Assignment – Extract exactly and only the lines from the one containing "Viewport: 1092px width, 1097px height." through the end of the entries below. Pictures should not appear in the copy.

Screenshot grounding data:
━━━━━━━━

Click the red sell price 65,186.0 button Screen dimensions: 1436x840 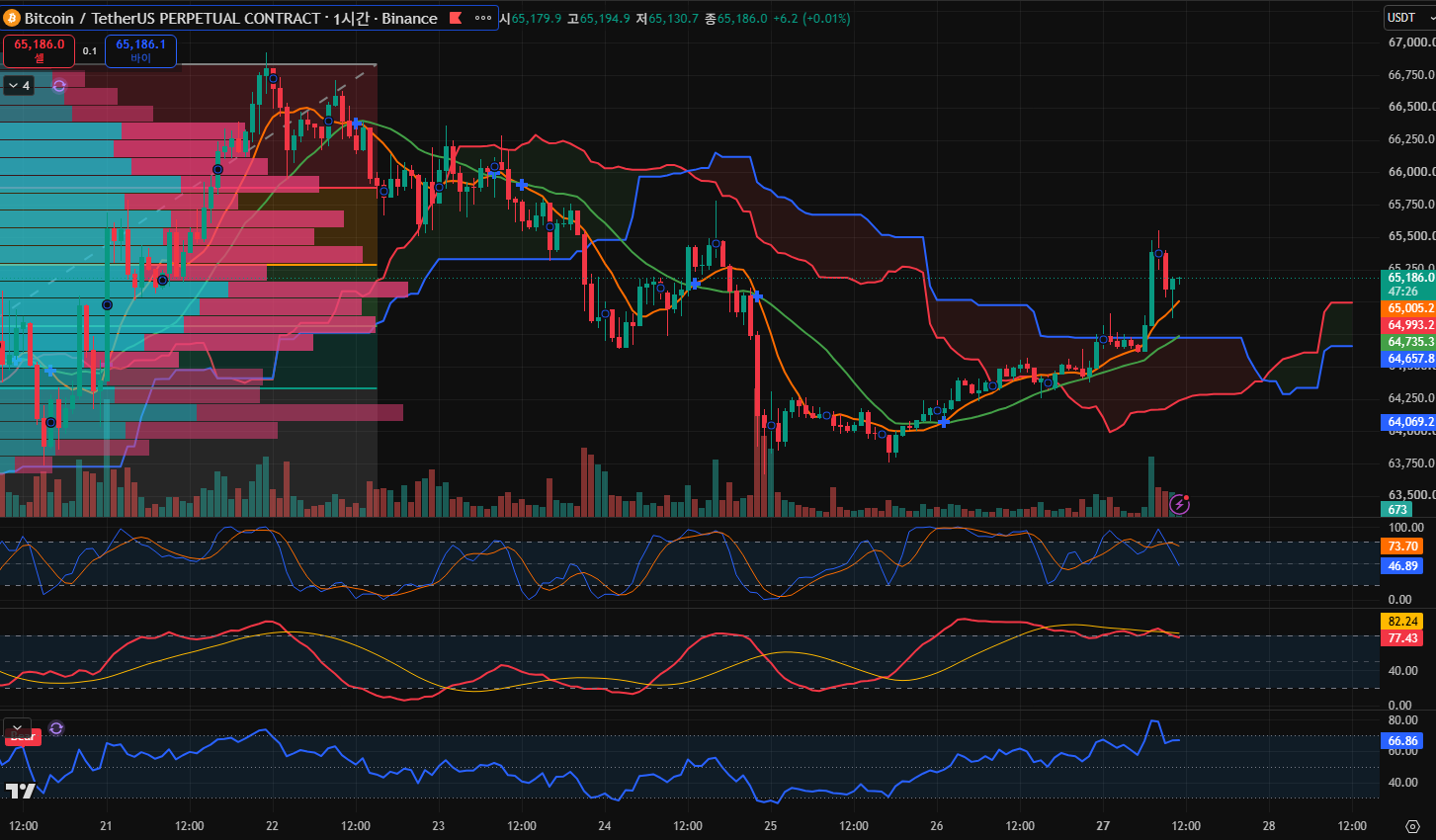coord(40,50)
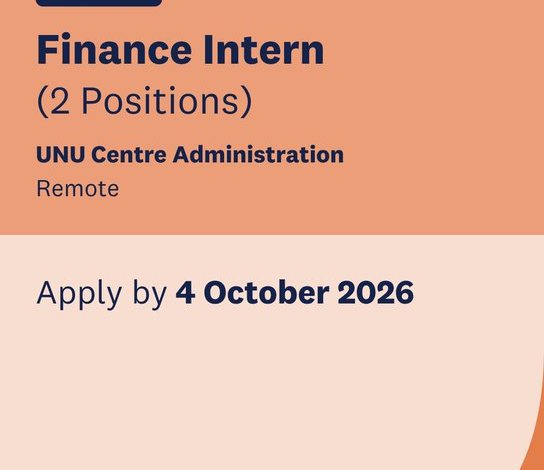
Task: Select the word "Finance" in the heading
Action: 114,49
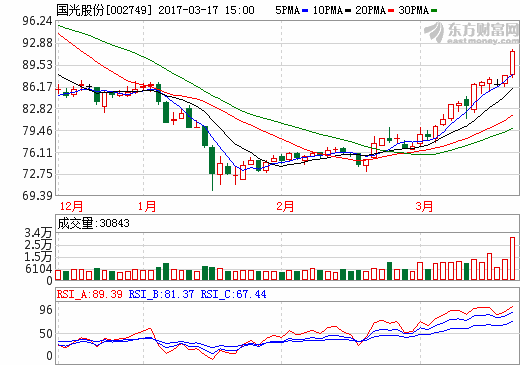The width and height of the screenshot is (520, 365).
Task: Click the 96.24 price axis label
Action: (37, 21)
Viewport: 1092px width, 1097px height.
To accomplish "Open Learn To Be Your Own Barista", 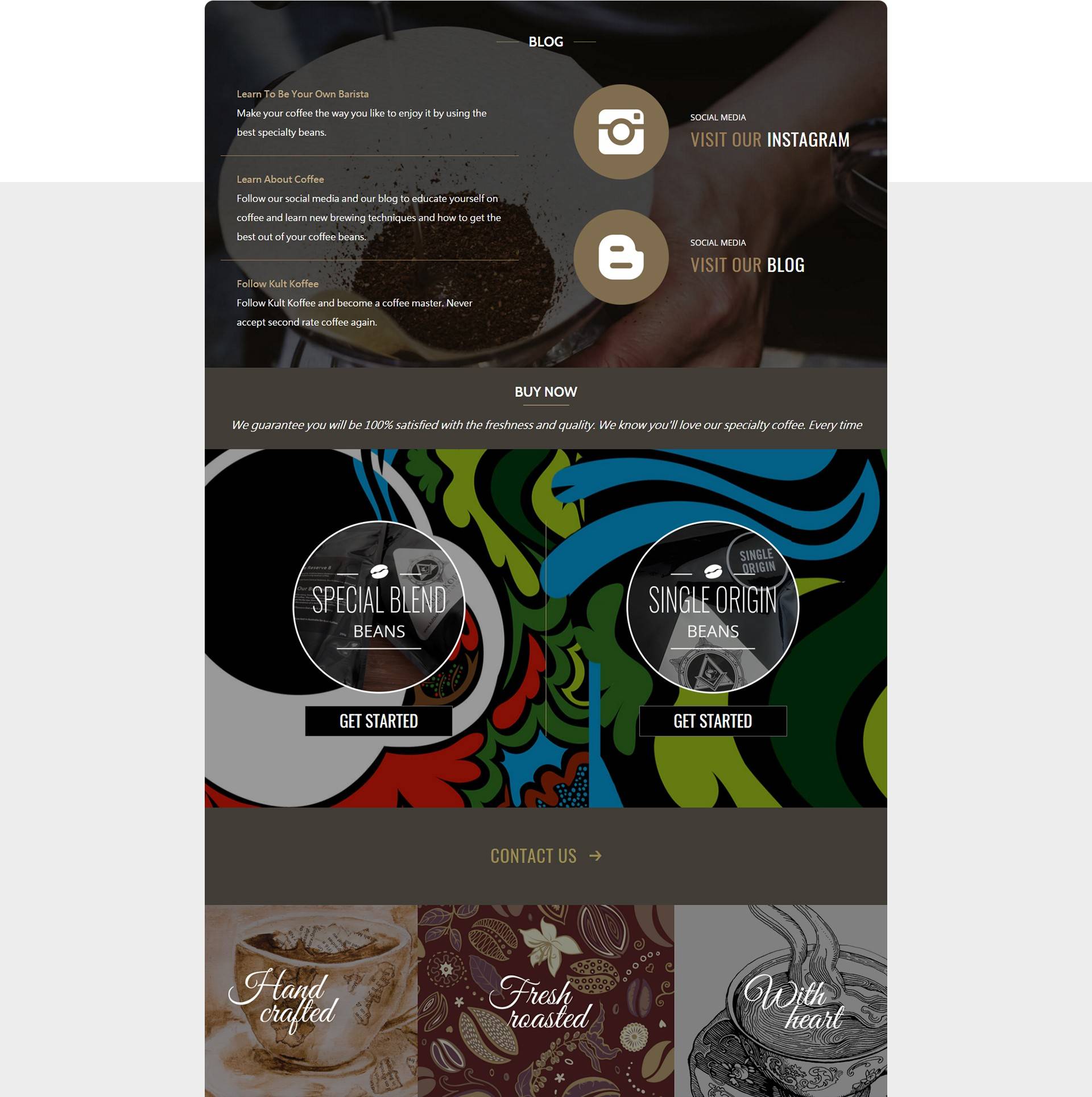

━━━━━━━━

Response to the exercise –
Viewport: 1092px width, 1097px height.
To accomplish "Open Learn To Be Your Own Barista", 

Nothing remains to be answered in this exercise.